Collected data:
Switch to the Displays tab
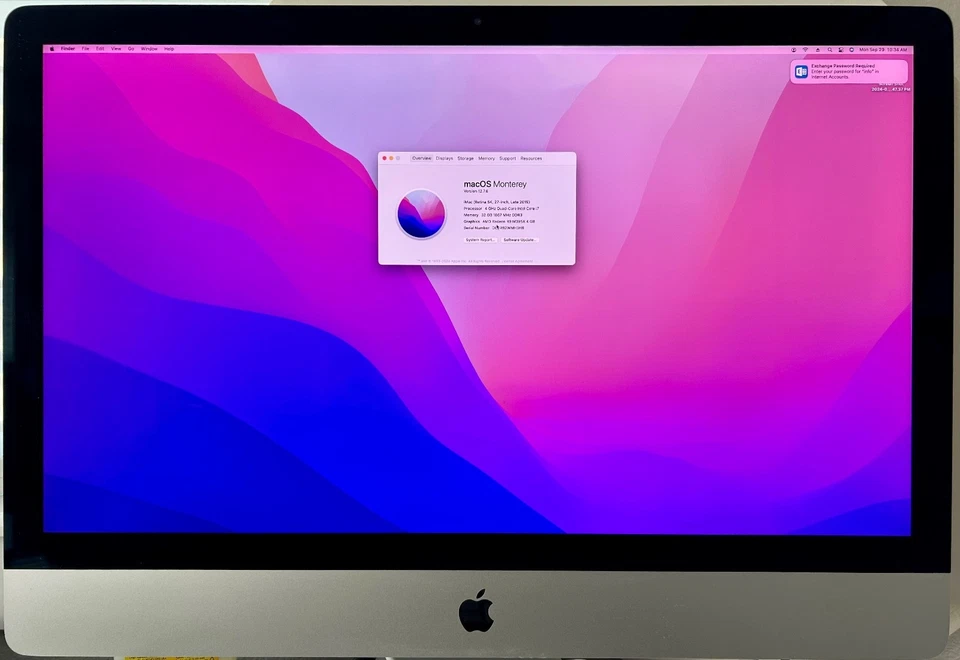960x660 pixels. [x=444, y=159]
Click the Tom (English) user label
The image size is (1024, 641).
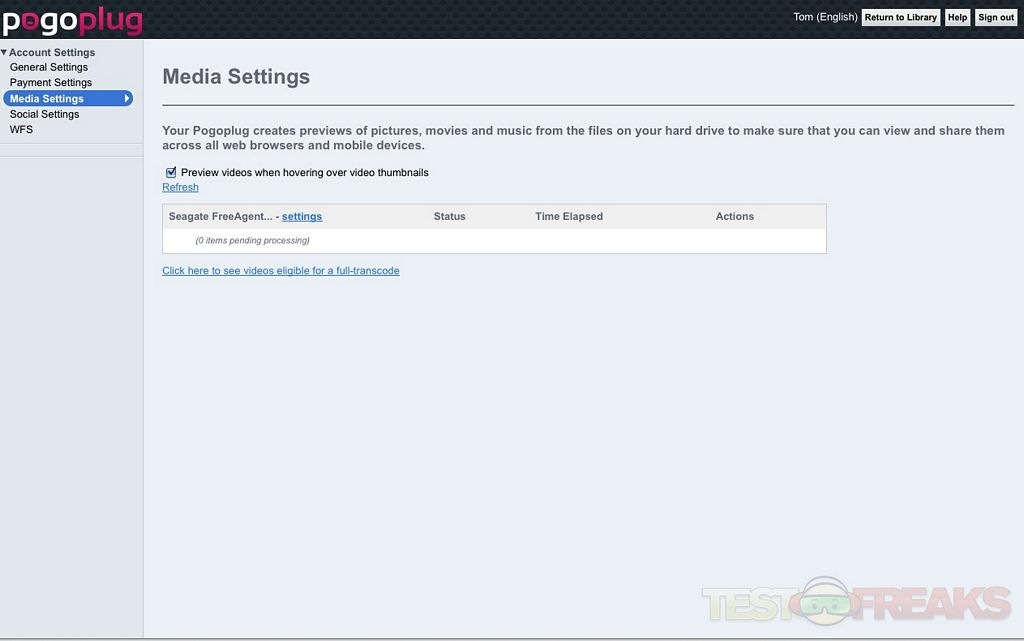coord(825,17)
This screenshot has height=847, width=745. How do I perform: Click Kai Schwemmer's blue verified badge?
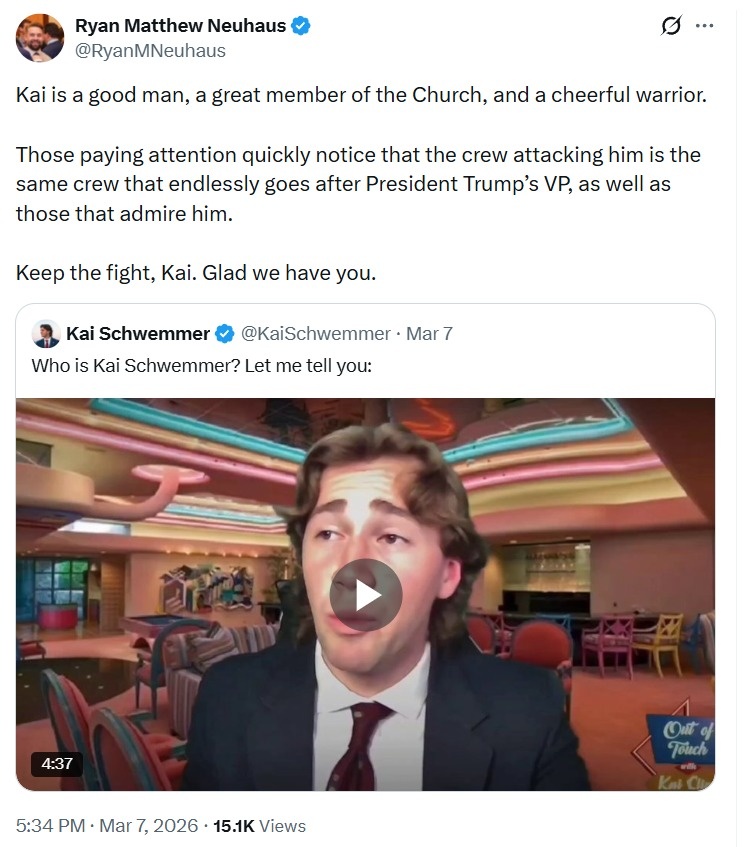226,333
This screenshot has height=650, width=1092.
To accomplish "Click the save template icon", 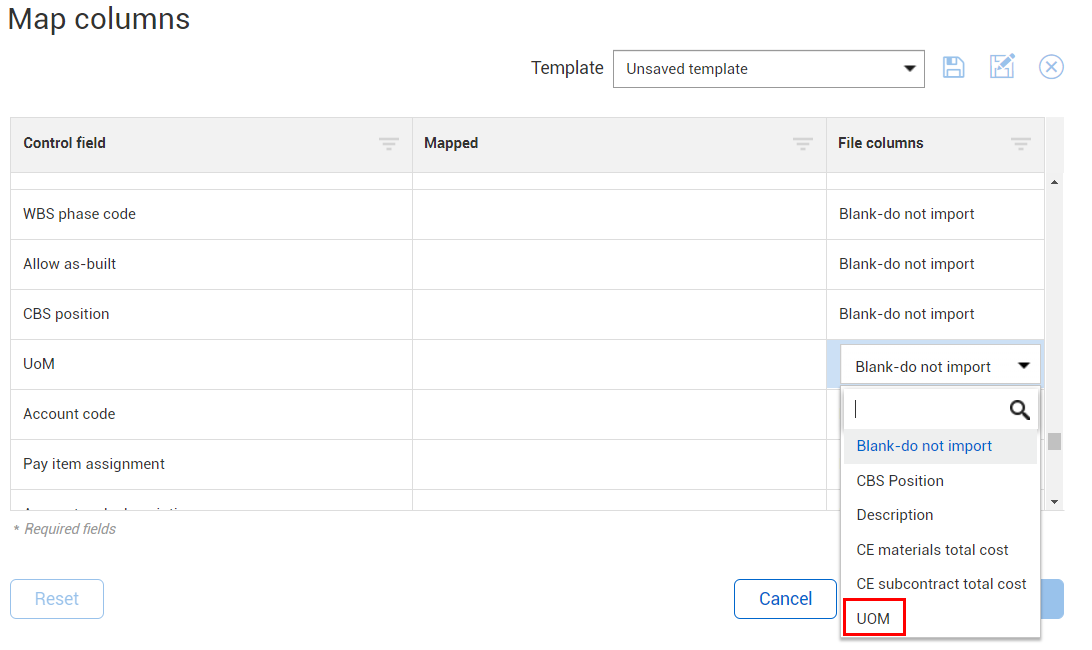I will pyautogui.click(x=954, y=68).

Assignment
Between and including the line above that contains "Click the Tom (English) user label" and the line that contains "This screenshot has height=650, width=1092.", restate every line word for word. Pictures stay out.

Answer space
Click the Tom (English) user label
The image size is (1024, 641).
coord(825,17)
This screenshot has height=847, width=745. How do I perform: Click Kai Schwemmer's blue verified badge?
226,333
This screenshot has height=650, width=1092.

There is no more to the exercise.